Thursday, November 24, 2016

Thanksgiving

All photos by Deb Marshall, 2016



I know a woman who many would consider poor. She and her spouse work several jobs to make ends meet; their retirement plan is to win the lottery. And yet, because they are well-rooted in community and have supportive family, they aren’t the poorest of the poor.  They can’t take vacations or buy the stuff most people have come to think of as essential that really isn’t; but they have a house, grow a garden, and their cars work.


One of her jobs is teaching, and for several years she taught at a community college where I also teach, which is how I come to know this story.  One day the woman noticed a metal locker near the back doors of the college, and on her way out she stopped to investigate. A sign announced it was a food locker – this college had the grace to provide a place where food donations could be left for students who were struggling to get by.


Students at community colleges come from all kinds of situations. When the woman asked a custodian about the locker, he told her he sometimes discovered students living in their cars in the college’s back lot.  Maybe they had enough money to make it to school, but not enough to buy gas to drive back and forth several times a week, or to rent a place to stay. It didn’t happen often, he said, but when it did he’d leave the doors unlocked late on school nights so those students could come in to use the showers and the cafeteria microwave after the other students had left. Those students depended on the food locker, and there were a host of others who used it regularly - usually late in the day, when no one would likely notice.


The school requested food donations once or twice a year, and sometimes student groups ran a food drive. But when the woman looked into the locker, she saw that not much was there: some granola bars, packages of ramen noodles, boxes of cold cereal, and odd items that had long ago expired – probably cleaned out of a pantry when the owner realized he’d never eat them.

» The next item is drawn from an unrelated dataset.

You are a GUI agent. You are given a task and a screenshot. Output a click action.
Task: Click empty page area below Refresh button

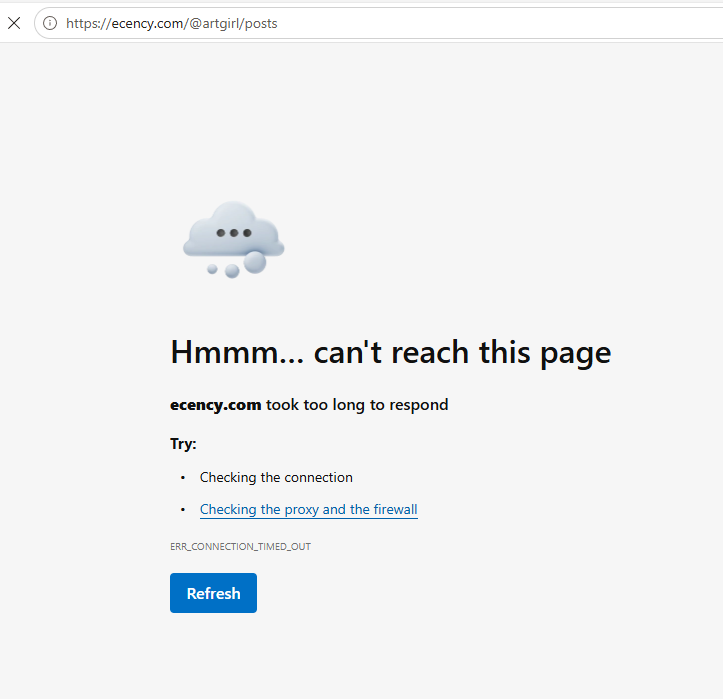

The woman left troubled by the story she’d heard and the paucity she’d seen. She decided to make the locker her project. She often donated an item or two to the food pantry boxes at the supermarket, but decided, instead, to see what she could add to the locker each week. Twenty dollars a week, she reasoned, wouldn’t break her; twenty dollars was the price of a pizza and salad. Some weeks twenty dollars would be more than she had, and other weeks she wouldn’t miss it. Weeks she couldn’t afford it, the locker would stay bare, but here was an opportunity to make a difference. She took it.


The woman decided she needed some rules, and number one was that whatever she brought to the locker had to be truly nutritious. What she brought each week would have to make a complete meal, not require cold storage, and could be cooked in a single pot or in a microwave. She soon discovered that buying items at regular grocery stores meant she couldn’t buy much; but there were discount stores, and discount coupons in the Sunday papers, and she made the most of both.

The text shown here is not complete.